O projeto CRITCOR - Corruption risk, risk of corruption? Distinguishing criteria between petty and high-ranking corruption, no qual participa como investigadora, pretende reunir e disseminar conhecimento sobre a corrupção, de forma a que essa informação possa ser efetivamente utilizada por profissionais teóricos e práticos. Pode falar-nos um pouco sobre os objetivos e resultados do projeto, já que este se encontra na sua fase final?
O grande objetivo do projeto foi o de ajudar cientistas e profissionais, incluindo aqueles que trabalham no âmbito do sistema de justiça, a perceber se há forma de distinguir (e se tal distinção é pertinente) entre pequena e grande corrupção, no pressuposto de que podem implicar diferentes formas de atuação por parte dos infratores e, por isso, exigir mecanismos legais diferenciados na sua prevenção e combate pelos Estados. Tentou-se fazer uma abordagem comparativa através da experiência dos participantes quanto a práticas judiciais de investigação e julgamento, quanto aos tipos legais existentes (ou seja, o que a lei entende ser ou não ser corrupção) e mesmo quanto às práticas socais, culturais e económicas que podem favorecer ou prevenir a corrupção. O projeto teve inclusive o apoio do OLAF - European Anti Fraud Office. Um dos resultados foi a criação de um toolkit para profissionais que ajuda a identificar os vários tipos de corrupção (quer a de tipo mais individual e isolada, facilitada pelas oportunidades de mercado, quer práticas corruptivas envolvendo diferentes organizações em conluio, quer formas sistémicas e permanentes de corrupção) e providenciar a existência de recursos e mecanismos “ótimos” que os Estados possam usar para a investigação judicial destes casos. As publicações que foram surgindo do projeto podem ser encontradas aqui: https://critcor.okri.hu/index.php/research/publications. Foi um projeto de duração breve, mas muito intenso, e com contou com uma grande proximidade entre investigadores e profissionais dos sistemas de justiça criminal em diferentes Estados.

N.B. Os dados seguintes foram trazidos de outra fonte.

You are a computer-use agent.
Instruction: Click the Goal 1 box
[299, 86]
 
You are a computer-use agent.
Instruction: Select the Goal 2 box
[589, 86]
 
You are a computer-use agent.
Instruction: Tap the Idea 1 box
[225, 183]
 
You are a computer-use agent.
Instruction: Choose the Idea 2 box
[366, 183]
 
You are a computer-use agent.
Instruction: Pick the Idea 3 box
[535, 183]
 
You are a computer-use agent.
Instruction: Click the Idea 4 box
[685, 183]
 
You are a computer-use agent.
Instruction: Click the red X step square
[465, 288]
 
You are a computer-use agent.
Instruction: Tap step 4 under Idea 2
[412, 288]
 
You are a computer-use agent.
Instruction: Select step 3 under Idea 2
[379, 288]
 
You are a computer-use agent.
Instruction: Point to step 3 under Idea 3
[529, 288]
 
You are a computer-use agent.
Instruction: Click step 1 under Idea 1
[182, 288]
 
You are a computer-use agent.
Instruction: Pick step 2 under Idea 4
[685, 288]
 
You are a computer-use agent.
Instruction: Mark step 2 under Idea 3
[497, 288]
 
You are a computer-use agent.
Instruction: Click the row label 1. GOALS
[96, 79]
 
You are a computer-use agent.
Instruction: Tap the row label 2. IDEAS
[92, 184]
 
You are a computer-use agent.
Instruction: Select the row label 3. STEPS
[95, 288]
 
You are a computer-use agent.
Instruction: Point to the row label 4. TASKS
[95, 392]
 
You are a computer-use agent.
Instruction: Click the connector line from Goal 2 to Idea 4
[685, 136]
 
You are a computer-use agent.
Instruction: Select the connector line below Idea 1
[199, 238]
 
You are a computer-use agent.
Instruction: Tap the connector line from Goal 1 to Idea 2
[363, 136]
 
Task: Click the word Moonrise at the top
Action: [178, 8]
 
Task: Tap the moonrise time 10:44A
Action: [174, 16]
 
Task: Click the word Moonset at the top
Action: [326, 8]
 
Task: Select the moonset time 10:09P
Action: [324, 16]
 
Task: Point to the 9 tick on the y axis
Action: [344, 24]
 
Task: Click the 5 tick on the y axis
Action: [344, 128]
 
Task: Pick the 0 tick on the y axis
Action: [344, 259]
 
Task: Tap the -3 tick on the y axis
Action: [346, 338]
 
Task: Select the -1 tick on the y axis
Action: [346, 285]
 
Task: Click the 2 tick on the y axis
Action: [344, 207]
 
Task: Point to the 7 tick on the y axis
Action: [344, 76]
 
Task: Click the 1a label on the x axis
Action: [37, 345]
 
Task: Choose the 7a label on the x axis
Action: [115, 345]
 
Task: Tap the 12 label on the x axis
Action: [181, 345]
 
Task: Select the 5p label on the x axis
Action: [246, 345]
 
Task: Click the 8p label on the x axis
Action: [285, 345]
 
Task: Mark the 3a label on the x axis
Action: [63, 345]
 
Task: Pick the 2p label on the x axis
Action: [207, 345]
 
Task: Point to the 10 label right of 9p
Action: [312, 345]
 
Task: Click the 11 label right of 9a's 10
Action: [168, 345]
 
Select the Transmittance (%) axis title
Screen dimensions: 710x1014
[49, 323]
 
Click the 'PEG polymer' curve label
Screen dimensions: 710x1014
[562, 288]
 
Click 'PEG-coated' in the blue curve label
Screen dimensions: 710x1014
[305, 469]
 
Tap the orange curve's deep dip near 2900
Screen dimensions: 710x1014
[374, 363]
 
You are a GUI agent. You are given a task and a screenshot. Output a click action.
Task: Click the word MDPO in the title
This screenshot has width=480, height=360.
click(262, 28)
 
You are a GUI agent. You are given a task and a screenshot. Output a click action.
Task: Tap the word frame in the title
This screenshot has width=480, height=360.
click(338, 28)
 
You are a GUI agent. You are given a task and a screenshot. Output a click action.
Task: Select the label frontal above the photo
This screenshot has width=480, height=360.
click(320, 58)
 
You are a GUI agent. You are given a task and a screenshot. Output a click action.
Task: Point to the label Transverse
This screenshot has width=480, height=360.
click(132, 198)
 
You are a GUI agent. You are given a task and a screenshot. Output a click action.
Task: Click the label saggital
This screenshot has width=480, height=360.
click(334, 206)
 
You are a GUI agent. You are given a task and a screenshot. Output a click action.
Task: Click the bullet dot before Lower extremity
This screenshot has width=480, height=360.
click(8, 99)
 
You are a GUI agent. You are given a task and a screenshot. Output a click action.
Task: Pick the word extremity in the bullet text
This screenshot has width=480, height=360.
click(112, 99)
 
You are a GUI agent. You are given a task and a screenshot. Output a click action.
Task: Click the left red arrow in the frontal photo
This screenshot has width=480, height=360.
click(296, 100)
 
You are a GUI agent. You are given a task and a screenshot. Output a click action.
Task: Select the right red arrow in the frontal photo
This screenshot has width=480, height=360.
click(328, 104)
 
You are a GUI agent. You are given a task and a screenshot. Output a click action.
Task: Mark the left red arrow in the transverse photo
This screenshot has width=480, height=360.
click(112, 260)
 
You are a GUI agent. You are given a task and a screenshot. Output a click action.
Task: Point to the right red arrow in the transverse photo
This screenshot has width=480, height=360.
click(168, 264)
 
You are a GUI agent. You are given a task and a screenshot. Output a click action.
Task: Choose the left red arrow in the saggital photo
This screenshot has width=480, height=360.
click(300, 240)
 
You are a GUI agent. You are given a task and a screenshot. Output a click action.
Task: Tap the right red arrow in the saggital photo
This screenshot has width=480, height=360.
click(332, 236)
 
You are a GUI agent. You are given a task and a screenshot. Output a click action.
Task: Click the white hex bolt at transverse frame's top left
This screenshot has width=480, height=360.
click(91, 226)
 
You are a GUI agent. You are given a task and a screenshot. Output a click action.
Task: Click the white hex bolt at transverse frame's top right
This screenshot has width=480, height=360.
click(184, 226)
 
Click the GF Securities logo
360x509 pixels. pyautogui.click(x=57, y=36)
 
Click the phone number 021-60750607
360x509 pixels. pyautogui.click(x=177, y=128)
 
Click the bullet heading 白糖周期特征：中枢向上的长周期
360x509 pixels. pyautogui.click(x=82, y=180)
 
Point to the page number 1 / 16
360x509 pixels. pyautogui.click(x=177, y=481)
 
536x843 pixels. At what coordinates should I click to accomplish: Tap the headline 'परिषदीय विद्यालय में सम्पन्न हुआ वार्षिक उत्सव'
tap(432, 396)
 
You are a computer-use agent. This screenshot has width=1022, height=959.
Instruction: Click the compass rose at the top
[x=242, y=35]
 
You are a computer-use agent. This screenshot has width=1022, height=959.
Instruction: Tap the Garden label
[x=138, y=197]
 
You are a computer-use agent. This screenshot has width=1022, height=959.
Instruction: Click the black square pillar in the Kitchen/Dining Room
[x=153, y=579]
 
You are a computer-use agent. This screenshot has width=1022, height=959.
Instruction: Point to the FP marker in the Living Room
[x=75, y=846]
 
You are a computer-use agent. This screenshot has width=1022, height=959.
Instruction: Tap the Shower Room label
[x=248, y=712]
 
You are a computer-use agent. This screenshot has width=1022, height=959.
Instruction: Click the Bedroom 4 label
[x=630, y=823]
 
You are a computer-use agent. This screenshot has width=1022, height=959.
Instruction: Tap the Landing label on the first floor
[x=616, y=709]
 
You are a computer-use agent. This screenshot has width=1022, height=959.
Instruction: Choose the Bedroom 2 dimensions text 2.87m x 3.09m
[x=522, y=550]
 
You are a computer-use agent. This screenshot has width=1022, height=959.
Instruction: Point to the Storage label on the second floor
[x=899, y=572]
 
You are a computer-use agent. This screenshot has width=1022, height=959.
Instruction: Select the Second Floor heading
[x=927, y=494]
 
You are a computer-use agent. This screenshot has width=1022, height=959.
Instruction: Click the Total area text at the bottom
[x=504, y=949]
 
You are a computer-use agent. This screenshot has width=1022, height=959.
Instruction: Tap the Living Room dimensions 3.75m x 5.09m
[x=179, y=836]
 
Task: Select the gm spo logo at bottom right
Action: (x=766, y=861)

Foi membro da Comissão de Ética e Conduta Responsável na Investigação do i3S (Instituto de Investigação e Inovação em Saúde). Qual é para si a pertinência e necessidade desta comissão no âmbito das universidades e institutos de investigação?
Ser membro da CECRI foi, para mim, uma experiência fantástica que, infelizmente, tive que deixar recentemente em virtude de outros compromissos profissionais importantes para com a FDUP e com a Escola de Criminologia. A CECRI foi criada pelo Prof. Mário Barbosa para promover um ambiente organizacional de ética e de integridade, para mostrar à comunidade científica do i3S que a ética e a conduta responsável na investigação não são apenas um problema de cada investigador/a individual, mas que a própria instituição está ativamente envolvida em promover aqueles valores. Além do mais, a CECRI é composta por alguns membros que não são do i3S, o que revela uma grande abertura da instituição à expertise de pessoas externas. Nesse sentido, creio que é um exemplo a seguir noutras UOs ou instituições de investigação que pretendam ter investigação de excelência, mas feita de modo ético e responsável. A U.Porto também tem uma comissão de ética e, hoje em dia, várias UOs têm as suas próprias comissões de ética – mas os esforços para a promoção de conduta responsável, para uma investigação íntegra, são, parece-me, mais limitados. Pessoalmente, foi muito gratificante poder ter a possibilidade de apoiar o i3S com o conhecimento especializado que obtive no meu doutoramento sobre a research misconduct, formas de a identificar e prevenir e, nesse sentido, foi muito positivo pois pude devolver à comunidade científica as competências que desenvolvi quer com o meu doutoramento, quer com investigações ulteriores que fiz sobre o mesmo tópico. Guardo muito carinho pelo/as colegas com quem trabalhei naquela comissão, bem como pelos Professores Mário Barbosa e Claudio Sunkel, os dois diretores do i3S que tive oportunidade de conhecer. Acho, sinceramente, que a CECRI é exemplo pleno de bom planeamento, de bons valores para a ciência e de excelência na promoção do melhor trabalho científico.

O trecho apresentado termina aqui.